More Transcript Sentiment with R: Information Technology Sector

Adding to the previous post on transcript sentiment, I took a deeper dive into the popular Information Technology sector, using data and analysis from the parsing engines at Sentieo, the R libraries tibbletime, tidyverse, and a cool brand-new package of palette colors called dutchmasters.

As usual, I’ll keep the commentary very concise, but feel free to reach out to me (jed at sentieo.com) to discuss my favorite topic: investing with data (and a little science).

This busy chart below shows the various stocks in the sector with eight quarters of management sentiment, along with a blue regression slope lm() line. We can see stocks like ACN and ADBE and VRSN with clear uptrends, contrasted by downtrends in INTU, FIS, and MSI. We’ll return to this chart later.

tech_8_mgt

Running the same analysis for analyst sentiment, we see uptrends at IBM, ADP and DXC, and downtrends at NVDA, ACN, and VRSN.

tech_8analyst

For a quick look at which stocks had the biggest changes (>10%) quarter over quarter, for management …

qoq_mgt

and analysts…

qoq_analyst

analysts got a lot more bullish on ADP and a lot less on QCOM. Oddly, QCOM management had the opposite change in their commentary. This type of divergence is worth digging into.

Looking at the chart below, QCOM, VRSN and PYPL had the largest divergence between positive managements and more negative analysts quarter to quarter. KLAC showed the opposite trend.

mgt_analyst_spread

Looking at a longer 8 quarter trend of management sentiment, the worst slopes occur for PAYX and ORCL.

worst_8_mgt

Which begs the question of – ok those are the slopes but what are the model fits for these individual stocks … that is, for which of these slopes is the regression actually significant. I wrestled with this issue for a bit, and landed on the following chart which shows p-value (loosely, goodness of fit) as color and with a label for the worst sentiment trend stocks in the Tech sector. ORCL stands out as having a significant and statistically significant downtrend.

worst_8_mgt_pvalue

Applying the same approach to the analyst data: QCOM STX and VRSN are unpopular. worst_8_analyst_trends

But the best model fits are PAYX AVGO and LCRX for negative trends.

worst_8_analyst_pvalue

And, in an attempt to put it all together, I regressed management sentiment against analyst sentiment in a similar approach to the p-value charts above.
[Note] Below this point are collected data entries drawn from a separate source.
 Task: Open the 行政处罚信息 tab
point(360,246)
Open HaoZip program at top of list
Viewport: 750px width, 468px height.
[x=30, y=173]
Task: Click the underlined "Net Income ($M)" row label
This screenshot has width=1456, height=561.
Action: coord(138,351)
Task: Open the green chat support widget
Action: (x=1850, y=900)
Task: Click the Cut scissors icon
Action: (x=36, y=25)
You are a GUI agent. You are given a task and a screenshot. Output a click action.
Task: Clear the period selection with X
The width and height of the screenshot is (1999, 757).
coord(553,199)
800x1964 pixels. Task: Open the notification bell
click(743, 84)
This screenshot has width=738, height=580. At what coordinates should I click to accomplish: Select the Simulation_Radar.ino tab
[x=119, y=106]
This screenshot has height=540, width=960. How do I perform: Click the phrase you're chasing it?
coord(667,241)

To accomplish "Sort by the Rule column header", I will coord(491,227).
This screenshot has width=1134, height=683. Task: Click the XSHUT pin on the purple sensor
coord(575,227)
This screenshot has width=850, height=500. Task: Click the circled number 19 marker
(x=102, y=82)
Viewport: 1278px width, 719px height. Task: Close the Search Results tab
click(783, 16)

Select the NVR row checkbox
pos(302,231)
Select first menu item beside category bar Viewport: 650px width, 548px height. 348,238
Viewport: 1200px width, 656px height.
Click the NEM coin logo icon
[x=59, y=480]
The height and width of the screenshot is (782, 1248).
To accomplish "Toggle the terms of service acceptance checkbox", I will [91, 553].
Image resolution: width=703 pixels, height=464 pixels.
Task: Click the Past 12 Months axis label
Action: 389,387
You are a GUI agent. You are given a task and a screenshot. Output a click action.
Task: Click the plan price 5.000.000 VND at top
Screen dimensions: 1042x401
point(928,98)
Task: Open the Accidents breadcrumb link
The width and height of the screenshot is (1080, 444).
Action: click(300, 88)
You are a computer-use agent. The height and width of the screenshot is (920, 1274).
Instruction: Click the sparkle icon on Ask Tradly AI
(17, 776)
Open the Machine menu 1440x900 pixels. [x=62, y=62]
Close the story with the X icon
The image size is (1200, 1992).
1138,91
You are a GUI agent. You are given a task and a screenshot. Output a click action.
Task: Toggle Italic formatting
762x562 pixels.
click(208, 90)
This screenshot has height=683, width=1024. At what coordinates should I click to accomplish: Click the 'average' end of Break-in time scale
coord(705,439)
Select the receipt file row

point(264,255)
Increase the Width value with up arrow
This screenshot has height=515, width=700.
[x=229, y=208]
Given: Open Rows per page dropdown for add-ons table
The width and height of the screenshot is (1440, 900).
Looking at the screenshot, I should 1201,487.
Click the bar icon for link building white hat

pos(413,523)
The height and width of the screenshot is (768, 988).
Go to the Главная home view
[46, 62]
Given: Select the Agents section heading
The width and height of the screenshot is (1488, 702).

The significance of this chart is PYPL shows the biggest statistically significant divergence between management and analyst sentiment over an 8 quarter period (I’d prefer to see p-values < .05 per the rule of thumb applied to this stat, but simply speaking on an ordinal basis). Recall from the first two charts in this post that PYPL had showed a modest uptrend in management sentiment and a modest downtrend in analyst sentiment. These data alone suggest a nearly-good fit on p-value and a divergent trend worth digging into more.

last_chart

Another way to look at the same thing is a scatterplot. See PYPL lower left, along with ORCL. WordPress isn’t great with imported graphics, but I can send the original upon request.

scatter

Thanks for your consideration! Reach us at www.sentieo.com

Transcript Sentiment by Sector, Using the Tidyverse

What if we pulled the sentiment of management and analysts by sector, and used some nesting capabilities (tidyr) and mapped functions (purrr) married with base R’s lm() linear modeling to drill into the details?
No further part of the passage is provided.